STATED TASK → Copy all of the following records exactly, line for line.

Data for locating words and elements
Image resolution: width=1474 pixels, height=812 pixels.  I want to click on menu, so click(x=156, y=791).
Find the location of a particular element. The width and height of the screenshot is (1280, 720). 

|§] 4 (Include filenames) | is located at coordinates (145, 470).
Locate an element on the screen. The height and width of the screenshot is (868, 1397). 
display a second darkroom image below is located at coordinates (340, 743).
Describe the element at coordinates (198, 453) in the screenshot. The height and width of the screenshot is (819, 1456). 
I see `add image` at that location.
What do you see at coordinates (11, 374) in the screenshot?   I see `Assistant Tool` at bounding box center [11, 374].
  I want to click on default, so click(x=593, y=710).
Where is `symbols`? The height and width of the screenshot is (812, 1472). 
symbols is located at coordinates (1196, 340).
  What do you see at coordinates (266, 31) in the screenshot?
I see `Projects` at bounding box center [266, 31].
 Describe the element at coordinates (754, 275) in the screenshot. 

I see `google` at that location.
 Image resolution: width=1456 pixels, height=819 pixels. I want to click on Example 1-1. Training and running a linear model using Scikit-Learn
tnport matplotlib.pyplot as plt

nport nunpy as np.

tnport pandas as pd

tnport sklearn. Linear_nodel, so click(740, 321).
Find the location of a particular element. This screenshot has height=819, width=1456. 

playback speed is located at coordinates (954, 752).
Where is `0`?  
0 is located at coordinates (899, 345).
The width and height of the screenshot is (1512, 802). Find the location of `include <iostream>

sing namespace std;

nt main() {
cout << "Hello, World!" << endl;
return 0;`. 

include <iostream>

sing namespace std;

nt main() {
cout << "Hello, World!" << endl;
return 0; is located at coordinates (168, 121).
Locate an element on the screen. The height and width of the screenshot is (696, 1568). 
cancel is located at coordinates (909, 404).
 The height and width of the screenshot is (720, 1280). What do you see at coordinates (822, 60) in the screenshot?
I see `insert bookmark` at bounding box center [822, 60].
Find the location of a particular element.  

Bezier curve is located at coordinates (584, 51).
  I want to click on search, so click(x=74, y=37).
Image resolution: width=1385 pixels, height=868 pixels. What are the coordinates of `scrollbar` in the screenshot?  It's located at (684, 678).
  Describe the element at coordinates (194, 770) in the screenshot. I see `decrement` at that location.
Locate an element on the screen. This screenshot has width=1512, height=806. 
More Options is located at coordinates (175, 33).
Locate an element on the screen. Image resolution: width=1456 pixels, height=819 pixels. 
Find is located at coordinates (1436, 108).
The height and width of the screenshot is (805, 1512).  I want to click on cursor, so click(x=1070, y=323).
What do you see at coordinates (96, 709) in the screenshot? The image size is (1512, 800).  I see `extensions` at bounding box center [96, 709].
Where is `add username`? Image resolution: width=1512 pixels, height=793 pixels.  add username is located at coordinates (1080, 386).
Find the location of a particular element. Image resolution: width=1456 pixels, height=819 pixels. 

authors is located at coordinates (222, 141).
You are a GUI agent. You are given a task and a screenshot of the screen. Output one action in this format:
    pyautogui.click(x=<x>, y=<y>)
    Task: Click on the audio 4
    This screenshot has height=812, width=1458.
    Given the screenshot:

RIGHT ANSWER →
Image resolution: width=1474 pixels, height=812 pixels.  I want to click on menu, so click(x=156, y=791).
Find the location of a particular element. The width and height of the screenshot is (1280, 720). 

|§] 4 (Include filenames) | is located at coordinates (145, 470).
Locate an element on the screen. The height and width of the screenshot is (868, 1397). 
display a second darkroom image below is located at coordinates (340, 743).
Describe the element at coordinates (198, 453) in the screenshot. The height and width of the screenshot is (819, 1456). 
I see `add image` at that location.
What do you see at coordinates (11, 374) in the screenshot?   I see `Assistant Tool` at bounding box center [11, 374].
  I want to click on default, so click(x=593, y=710).
Where is `symbols`? The height and width of the screenshot is (812, 1472). 
symbols is located at coordinates (1196, 340).
  What do you see at coordinates (266, 31) in the screenshot?
I see `Projects` at bounding box center [266, 31].
 Describe the element at coordinates (754, 275) in the screenshot. 

I see `google` at that location.
 Image resolution: width=1456 pixels, height=819 pixels. I want to click on Example 1-1. Training and running a linear model using Scikit-Learn
tnport matplotlib.pyplot as plt

nport nunpy as np.

tnport pandas as pd

tnport sklearn. Linear_nodel, so click(740, 321).
Find the location of a particular element. This screenshot has height=819, width=1456. 

playback speed is located at coordinates (954, 752).
Where is `0`?  
0 is located at coordinates (899, 345).
The width and height of the screenshot is (1512, 802). Find the location of `include <iostream>

sing namespace std;

nt main() {
cout << "Hello, World!" << endl;
return 0;`. 

include <iostream>

sing namespace std;

nt main() {
cout << "Hello, World!" << endl;
return 0; is located at coordinates (168, 121).
Locate an element on the screen. The height and width of the screenshot is (696, 1568). 
cancel is located at coordinates (909, 404).
 The height and width of the screenshot is (720, 1280). What do you see at coordinates (822, 60) in the screenshot?
I see `insert bookmark` at bounding box center [822, 60].
Find the location of a particular element.  

Bezier curve is located at coordinates (584, 51).
  I want to click on search, so click(x=74, y=37).
Image resolution: width=1385 pixels, height=868 pixels. What are the coordinates of `scrollbar` in the screenshot?  It's located at (684, 678).
  Describe the element at coordinates (194, 770) in the screenshot. I see `decrement` at that location.
Locate an element on the screen. This screenshot has width=1512, height=806. 
More Options is located at coordinates (175, 33).
Locate an element on the screen. Image resolution: width=1456 pixels, height=819 pixels. 
Find is located at coordinates (1436, 108).
The height and width of the screenshot is (805, 1512).  I want to click on cursor, so click(x=1070, y=323).
What do you see at coordinates (96, 709) in the screenshot? The image size is (1512, 800).  I see `extensions` at bounding box center [96, 709].
Where is `add username`? Image resolution: width=1512 pixels, height=793 pixels.  add username is located at coordinates (1080, 386).
Find the location of a particular element. Image resolution: width=1456 pixels, height=819 pixels. 

authors is located at coordinates (222, 141).
You are a GUI agent. You are given a task and a screenshot of the screen. Output one action in this format:
    pyautogui.click(x=<x>, y=<y>)
    Task: Click on the audio 4
    This screenshot has height=812, width=1458.
    Given the screenshot:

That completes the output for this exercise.